[Records from a data collection]
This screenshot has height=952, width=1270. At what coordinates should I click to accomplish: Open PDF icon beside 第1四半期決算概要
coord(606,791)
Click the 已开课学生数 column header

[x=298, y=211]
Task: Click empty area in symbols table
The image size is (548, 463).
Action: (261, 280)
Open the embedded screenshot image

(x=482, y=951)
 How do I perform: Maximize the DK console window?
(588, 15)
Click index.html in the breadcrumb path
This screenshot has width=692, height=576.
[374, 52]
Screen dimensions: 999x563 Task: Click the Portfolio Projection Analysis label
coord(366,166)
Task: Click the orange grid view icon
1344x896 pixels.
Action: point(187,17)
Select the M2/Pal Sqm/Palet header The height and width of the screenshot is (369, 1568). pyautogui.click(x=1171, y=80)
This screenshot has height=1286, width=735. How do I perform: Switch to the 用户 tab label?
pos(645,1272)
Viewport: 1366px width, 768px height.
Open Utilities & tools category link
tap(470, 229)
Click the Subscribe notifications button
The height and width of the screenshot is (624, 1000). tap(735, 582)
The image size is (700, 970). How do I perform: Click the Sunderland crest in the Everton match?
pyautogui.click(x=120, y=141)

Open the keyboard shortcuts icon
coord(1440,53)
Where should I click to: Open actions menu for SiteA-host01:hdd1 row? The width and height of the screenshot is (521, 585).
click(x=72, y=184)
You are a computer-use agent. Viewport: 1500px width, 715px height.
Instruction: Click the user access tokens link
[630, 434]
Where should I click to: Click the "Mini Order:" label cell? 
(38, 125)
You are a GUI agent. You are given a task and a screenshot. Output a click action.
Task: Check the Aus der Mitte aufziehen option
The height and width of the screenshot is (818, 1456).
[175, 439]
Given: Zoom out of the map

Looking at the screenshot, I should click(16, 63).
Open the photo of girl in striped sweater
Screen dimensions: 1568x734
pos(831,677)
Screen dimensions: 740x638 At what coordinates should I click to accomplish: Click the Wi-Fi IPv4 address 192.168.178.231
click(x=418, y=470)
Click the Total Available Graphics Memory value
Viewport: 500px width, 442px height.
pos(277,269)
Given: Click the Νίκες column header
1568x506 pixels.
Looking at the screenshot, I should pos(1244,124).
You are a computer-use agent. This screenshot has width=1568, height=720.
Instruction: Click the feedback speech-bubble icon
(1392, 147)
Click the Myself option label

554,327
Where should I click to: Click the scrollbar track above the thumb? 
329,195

▸ **TASK GOAL**: Please print exactly the lines from the one containing "The image size is (548, 463)." through the last line of the records, both included, and nothing else.

▸ **WORKED SOLUTION**:
The image size is (548, 463).
Action: (261, 280)
Open the embedded screenshot image

(x=482, y=951)
 How do I perform: Maximize the DK console window?
(588, 15)
Click index.html in the breadcrumb path
This screenshot has width=692, height=576.
[374, 52]
Screen dimensions: 999x563 Task: Click the Portfolio Projection Analysis label
coord(366,166)
Task: Click the orange grid view icon
1344x896 pixels.
Action: point(187,17)
Select the M2/Pal Sqm/Palet header The height and width of the screenshot is (369, 1568). pyautogui.click(x=1171, y=80)
This screenshot has height=1286, width=735. How do I perform: Switch to the 用户 tab label?
pos(645,1272)
Viewport: 1366px width, 768px height.
Open Utilities & tools category link
tap(470, 229)
Click the Subscribe notifications button
The height and width of the screenshot is (624, 1000). tap(735, 582)
The image size is (700, 970). How do I perform: Click the Sunderland crest in the Everton match?
pyautogui.click(x=120, y=141)

Open the keyboard shortcuts icon
coord(1440,53)
Where should I click to: Open actions menu for SiteA-host01:hdd1 row? The width and height of the screenshot is (521, 585).
click(x=72, y=184)
You are a computer-use agent. Viewport: 1500px width, 715px height.
Instruction: Click the user access tokens link
[630, 434]
Where should I click to: Click the "Mini Order:" label cell? 
(38, 125)
You are a GUI agent. You are given a task and a screenshot. Output a click action.
Task: Check the Aus der Mitte aufziehen option
The height and width of the screenshot is (818, 1456).
[175, 439]
Given: Zoom out of the map

Looking at the screenshot, I should click(16, 63).
Open the photo of girl in striped sweater
Screen dimensions: 1568x734
pos(831,677)
Screen dimensions: 740x638 At what coordinates should I click to accomplish: Click the Wi-Fi IPv4 address 192.168.178.231
click(x=418, y=470)
Click the Total Available Graphics Memory value
Viewport: 500px width, 442px height.
pos(277,269)
Given: Click the Νίκες column header
1568x506 pixels.
Looking at the screenshot, I should pos(1244,124).
You are a computer-use agent. This screenshot has width=1568, height=720.
Instruction: Click the feedback speech-bubble icon
(1392, 147)
Click the Myself option label

554,327
Where should I click to: Click the scrollbar track above the thumb? 
329,195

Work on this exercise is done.